* Exercise instructions: The line that contains "Ruben Tenenbaum (117, 570)" marks the start. Output it and all remaining lines exactly, through the final line of the listing.
--- START ---
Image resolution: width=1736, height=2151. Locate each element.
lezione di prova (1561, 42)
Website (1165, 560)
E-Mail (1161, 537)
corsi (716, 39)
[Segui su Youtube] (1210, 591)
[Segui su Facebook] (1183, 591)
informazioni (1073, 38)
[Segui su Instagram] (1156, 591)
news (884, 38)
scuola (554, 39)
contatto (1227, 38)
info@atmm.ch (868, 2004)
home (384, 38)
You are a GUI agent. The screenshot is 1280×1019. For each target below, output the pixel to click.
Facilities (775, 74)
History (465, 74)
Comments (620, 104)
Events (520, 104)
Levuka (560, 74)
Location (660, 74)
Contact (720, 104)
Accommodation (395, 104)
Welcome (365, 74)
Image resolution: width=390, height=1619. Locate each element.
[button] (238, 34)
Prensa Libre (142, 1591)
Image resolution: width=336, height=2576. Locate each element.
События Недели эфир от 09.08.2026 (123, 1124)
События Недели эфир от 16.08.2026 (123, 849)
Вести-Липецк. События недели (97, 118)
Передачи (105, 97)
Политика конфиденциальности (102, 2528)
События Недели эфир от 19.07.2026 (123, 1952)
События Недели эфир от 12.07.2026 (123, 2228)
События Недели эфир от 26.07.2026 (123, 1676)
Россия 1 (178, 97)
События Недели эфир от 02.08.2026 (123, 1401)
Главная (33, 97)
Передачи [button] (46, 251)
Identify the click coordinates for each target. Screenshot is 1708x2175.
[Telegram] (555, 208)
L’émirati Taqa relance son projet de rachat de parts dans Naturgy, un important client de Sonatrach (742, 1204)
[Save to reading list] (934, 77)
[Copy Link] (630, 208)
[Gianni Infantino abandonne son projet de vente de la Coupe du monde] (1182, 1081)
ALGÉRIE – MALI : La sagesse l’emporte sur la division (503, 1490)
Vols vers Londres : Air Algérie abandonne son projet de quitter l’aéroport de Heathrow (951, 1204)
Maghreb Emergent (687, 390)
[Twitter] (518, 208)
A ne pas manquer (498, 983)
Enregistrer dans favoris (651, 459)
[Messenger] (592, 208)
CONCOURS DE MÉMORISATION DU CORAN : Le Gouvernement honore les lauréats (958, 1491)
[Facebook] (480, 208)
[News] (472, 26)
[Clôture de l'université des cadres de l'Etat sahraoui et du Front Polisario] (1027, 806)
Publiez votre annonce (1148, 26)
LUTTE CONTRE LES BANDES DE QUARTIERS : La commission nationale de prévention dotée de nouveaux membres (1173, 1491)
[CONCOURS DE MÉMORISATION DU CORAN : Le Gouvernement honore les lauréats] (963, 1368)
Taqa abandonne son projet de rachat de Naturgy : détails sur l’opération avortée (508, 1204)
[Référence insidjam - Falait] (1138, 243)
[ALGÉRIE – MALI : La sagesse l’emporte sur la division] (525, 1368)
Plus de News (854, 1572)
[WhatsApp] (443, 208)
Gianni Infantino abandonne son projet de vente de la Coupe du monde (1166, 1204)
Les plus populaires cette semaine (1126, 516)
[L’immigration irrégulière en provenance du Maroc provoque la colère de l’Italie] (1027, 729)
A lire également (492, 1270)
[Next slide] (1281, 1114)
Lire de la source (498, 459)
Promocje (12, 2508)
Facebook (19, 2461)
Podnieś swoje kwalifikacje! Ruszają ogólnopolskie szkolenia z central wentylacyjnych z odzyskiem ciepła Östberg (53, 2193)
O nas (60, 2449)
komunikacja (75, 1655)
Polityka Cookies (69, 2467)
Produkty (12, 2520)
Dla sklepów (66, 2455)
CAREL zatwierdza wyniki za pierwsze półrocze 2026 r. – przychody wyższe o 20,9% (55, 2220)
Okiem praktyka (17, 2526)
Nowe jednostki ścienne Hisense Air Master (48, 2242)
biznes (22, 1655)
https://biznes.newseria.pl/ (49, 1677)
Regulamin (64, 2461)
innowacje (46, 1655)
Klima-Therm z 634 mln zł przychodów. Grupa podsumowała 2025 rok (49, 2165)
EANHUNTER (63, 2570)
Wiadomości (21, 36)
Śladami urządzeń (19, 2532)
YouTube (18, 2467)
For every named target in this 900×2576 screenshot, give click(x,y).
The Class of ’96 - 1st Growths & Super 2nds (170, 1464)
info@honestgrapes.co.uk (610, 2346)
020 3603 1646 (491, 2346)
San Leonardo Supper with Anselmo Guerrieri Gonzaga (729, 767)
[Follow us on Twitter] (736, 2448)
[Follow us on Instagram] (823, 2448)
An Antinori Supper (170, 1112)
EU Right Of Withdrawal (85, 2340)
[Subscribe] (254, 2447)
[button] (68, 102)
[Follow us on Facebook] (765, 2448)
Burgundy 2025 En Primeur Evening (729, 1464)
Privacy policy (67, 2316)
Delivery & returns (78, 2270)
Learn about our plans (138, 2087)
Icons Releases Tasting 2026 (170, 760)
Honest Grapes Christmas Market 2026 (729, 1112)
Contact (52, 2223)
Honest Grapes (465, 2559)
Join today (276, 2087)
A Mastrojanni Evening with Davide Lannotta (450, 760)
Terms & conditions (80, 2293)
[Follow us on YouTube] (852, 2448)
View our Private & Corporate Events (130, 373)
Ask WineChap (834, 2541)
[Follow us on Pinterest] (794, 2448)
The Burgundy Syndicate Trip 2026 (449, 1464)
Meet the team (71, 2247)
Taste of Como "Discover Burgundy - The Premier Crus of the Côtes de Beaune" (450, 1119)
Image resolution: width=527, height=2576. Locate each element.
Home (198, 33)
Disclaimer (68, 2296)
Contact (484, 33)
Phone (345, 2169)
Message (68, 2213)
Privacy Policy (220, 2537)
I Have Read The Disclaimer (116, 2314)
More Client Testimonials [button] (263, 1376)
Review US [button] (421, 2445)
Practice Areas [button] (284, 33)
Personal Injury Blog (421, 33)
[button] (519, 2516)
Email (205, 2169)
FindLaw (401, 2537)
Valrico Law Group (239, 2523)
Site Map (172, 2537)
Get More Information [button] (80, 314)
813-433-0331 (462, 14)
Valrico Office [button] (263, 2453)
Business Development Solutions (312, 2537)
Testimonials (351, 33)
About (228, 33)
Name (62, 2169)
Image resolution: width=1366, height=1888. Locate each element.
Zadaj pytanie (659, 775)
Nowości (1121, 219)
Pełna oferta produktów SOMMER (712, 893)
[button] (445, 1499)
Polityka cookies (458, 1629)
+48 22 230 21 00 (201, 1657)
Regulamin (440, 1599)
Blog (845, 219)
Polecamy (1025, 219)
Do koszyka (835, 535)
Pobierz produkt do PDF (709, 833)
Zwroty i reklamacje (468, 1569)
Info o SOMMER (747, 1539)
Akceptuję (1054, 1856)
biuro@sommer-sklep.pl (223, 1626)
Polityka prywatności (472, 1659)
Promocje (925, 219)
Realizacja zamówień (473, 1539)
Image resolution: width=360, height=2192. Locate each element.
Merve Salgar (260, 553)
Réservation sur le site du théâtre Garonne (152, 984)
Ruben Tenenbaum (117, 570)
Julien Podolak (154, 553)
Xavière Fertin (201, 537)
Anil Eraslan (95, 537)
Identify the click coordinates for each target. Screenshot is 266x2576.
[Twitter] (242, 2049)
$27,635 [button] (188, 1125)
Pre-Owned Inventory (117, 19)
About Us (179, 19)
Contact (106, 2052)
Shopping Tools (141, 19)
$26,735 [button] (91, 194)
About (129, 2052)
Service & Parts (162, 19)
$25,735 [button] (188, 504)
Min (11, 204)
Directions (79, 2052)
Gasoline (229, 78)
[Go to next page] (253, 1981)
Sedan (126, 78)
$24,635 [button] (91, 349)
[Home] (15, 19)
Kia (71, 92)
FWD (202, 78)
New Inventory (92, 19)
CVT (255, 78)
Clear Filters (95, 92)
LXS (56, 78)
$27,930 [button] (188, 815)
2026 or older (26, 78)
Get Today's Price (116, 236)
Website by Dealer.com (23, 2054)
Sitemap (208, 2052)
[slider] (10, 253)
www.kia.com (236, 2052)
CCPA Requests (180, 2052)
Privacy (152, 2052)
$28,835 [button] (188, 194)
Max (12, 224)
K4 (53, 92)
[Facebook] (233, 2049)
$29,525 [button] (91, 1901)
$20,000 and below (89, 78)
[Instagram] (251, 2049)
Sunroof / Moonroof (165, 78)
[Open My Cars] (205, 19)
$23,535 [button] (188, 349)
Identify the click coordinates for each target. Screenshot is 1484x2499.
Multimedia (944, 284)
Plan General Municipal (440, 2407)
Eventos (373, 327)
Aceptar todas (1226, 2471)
--- END ---
* Answer to this exercise:
Ruben Tenenbaum (117, 570)
Julien Podolak (154, 553)
Xavière Fertin (201, 537)
Anil Eraslan (95, 537)
Identify the click coordinates for each target. Screenshot is 266x2576.
[Twitter] (242, 2049)
$27,635 [button] (188, 1125)
Pre-Owned Inventory (117, 19)
About Us (179, 19)
Contact (106, 2052)
Shopping Tools (141, 19)
$26,735 [button] (91, 194)
About (129, 2052)
Service & Parts (162, 19)
$25,735 [button] (188, 504)
Min (11, 204)
Directions (79, 2052)
Gasoline (229, 78)
[Go to next page] (253, 1981)
Sedan (126, 78)
$24,635 [button] (91, 349)
[Home] (15, 19)
Kia (71, 92)
FWD (202, 78)
New Inventory (92, 19)
CVT (255, 78)
Clear Filters (95, 92)
LXS (56, 78)
$27,930 [button] (188, 815)
2026 or older (26, 78)
Get Today's Price (116, 236)
Website by Dealer.com (23, 2054)
Sitemap (208, 2052)
[slider] (10, 253)
www.kia.com (236, 2052)
CCPA Requests (180, 2052)
Privacy (152, 2052)
$28,835 [button] (188, 194)
Max (12, 224)
K4 (53, 92)
[Facebook] (233, 2049)
$29,525 [button] (91, 1901)
$20,000 and below (89, 78)
[Instagram] (251, 2049)
Sunroof / Moonroof (165, 78)
[Open My Cars] (205, 19)
$23,535 [button] (188, 349)
Identify the click coordinates for each target. Screenshot is 1484x2499.
Multimedia (944, 284)
Plan General Municipal (440, 2407)
Eventos (373, 327)
Aceptar todas (1226, 2471)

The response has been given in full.